2. Create a public Cloud Endpoint

Cloud Endpoints are persistent, always-on endpoints whose creation, deletion and configuration is managed centrally via the Dashboard or API. They exist permanently until they are explicitly deleted. Cloud Endpoints do not forward their traffic to an agent by default and instead only use their attached Traffic Policy to handle connections. Create a Cloud Endpoint for the MCP server you need to route traffic to. Go to the endpoints section of your ngrok dashboard and click New: The Endpoints view in the ngrok dashboard. This Cloud Endpoint will forward traffic to the MCP server via the internal endpoint you created in Step 1.

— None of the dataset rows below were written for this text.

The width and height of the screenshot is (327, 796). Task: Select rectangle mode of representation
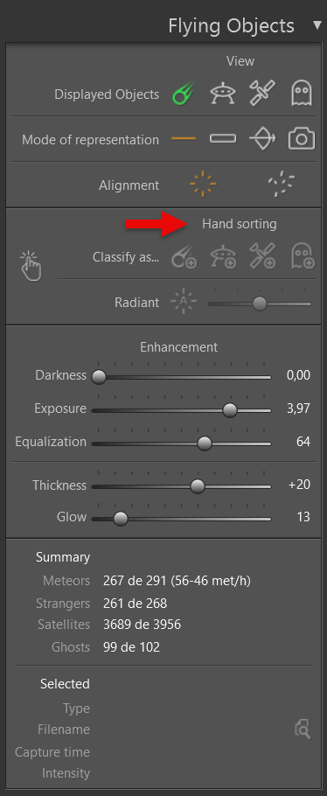[223, 138]
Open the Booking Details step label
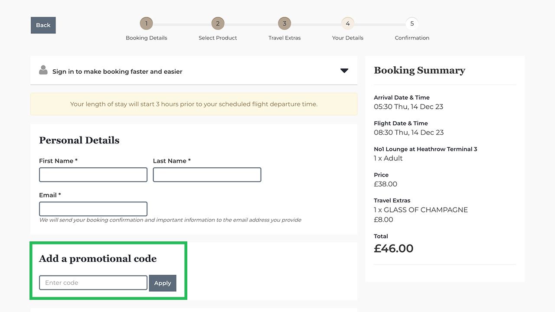The height and width of the screenshot is (312, 555). pyautogui.click(x=146, y=38)
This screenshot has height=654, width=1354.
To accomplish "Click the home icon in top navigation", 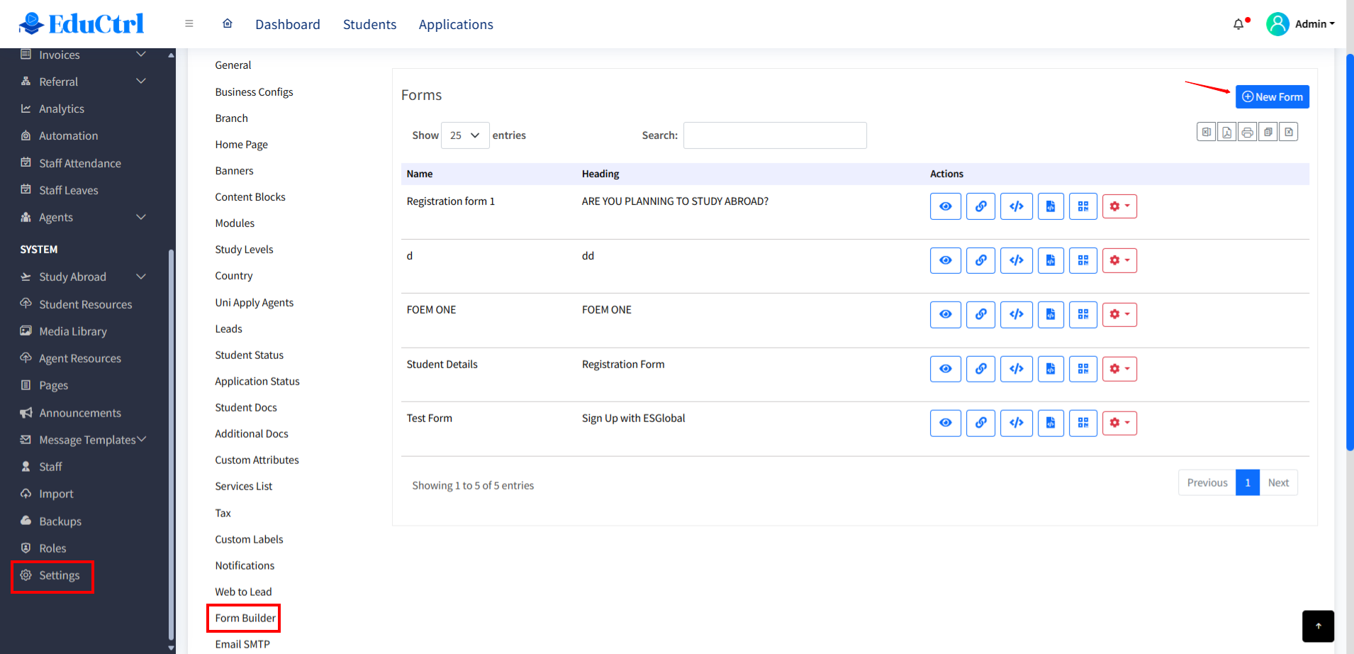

3. Attach Traffic Policy to your Cloud Endpoint

Navigate to the https://mcp.example.com Cloud Endpoint and replace the default Traffic Policy with:
on_http_request:
  - actions:
      - type: forward-internal
        config:
          url: https://mcp.example.internal

Now, use ngrok’s Traffic Policy to handle routing rules (forward-internal action above), rate limiting, and authentication via IP Intel. A full list of available Traffic Policy actions can be seen here. These actions can be used singularly or layered on top of each other (executed sequentially from top to bottom). Here’s how your Traffic Policy might look like for your Cloud Endpoint which restricts incoming traffic to Claude’s MCP host, requires an API key, and rate limits based on that API key:
on_http_request:
  # Allow only Anthropic IPs
  - expressions:
      - "!('com.anthropic.api' in conn.client_ip.categories)"
    actions:
      - type: deny
        config:
          status_code: 403
  
  # Require Auth Header
  - expressions:
      - "!hasReqHeader('Authorization')"
    actions:
      - type: deny
        config:
          status_code: 401
          body: "Authorization required"
  
  # Rate limit per API Key
  - actions:
      - type: rate-limit
        config:
          name: 100 requests per minute per token
          algorithm: sliding_window
          capacity: 100
          rate: 60s
          bucket_key:
            - "getReqHeader('Authorization')[0]"  
      
      - type: forward-internal
        config:
          url: https://mcp.example.internal

4. Test your MCP gateway

Within your Claude configuration file where you’ve defined your MCP server, replace the url field with your ngrok Cloud Endpoint and add an authorization header with your bearer token. Also, ensure your ngrok agent and the internal Agent Endpoint are active. Now, any prompt you send from Claude’s MCP host will be routed through your ngrok MCP gateway endpoint. There are a few tests you can run to make sure it’s functioning as you need it to:
  1. Remove the auth token from the Claude desktop config. The request should now be blocked and return a 401 status code and a message saying Authorization required.
  2. Curl the URL or POST to it directly. The request should be blocked and return a 403 status code since it didn’t originate from an Anthropic source IP.
  3. Send a prompt through Claude and ensure the Auth key is present in the Claude config, and the request should return the expected response back.

Recap

You’ve now successfully set up ngrok as your MCP gateway to audit, transform, and authenticate all incoming traffic to your MCP server. Check out the related Traffic Policy documentation, and optimize your setup by placing ngrok’s AI Gateway in front of your inference providers for dynamic routing and failover.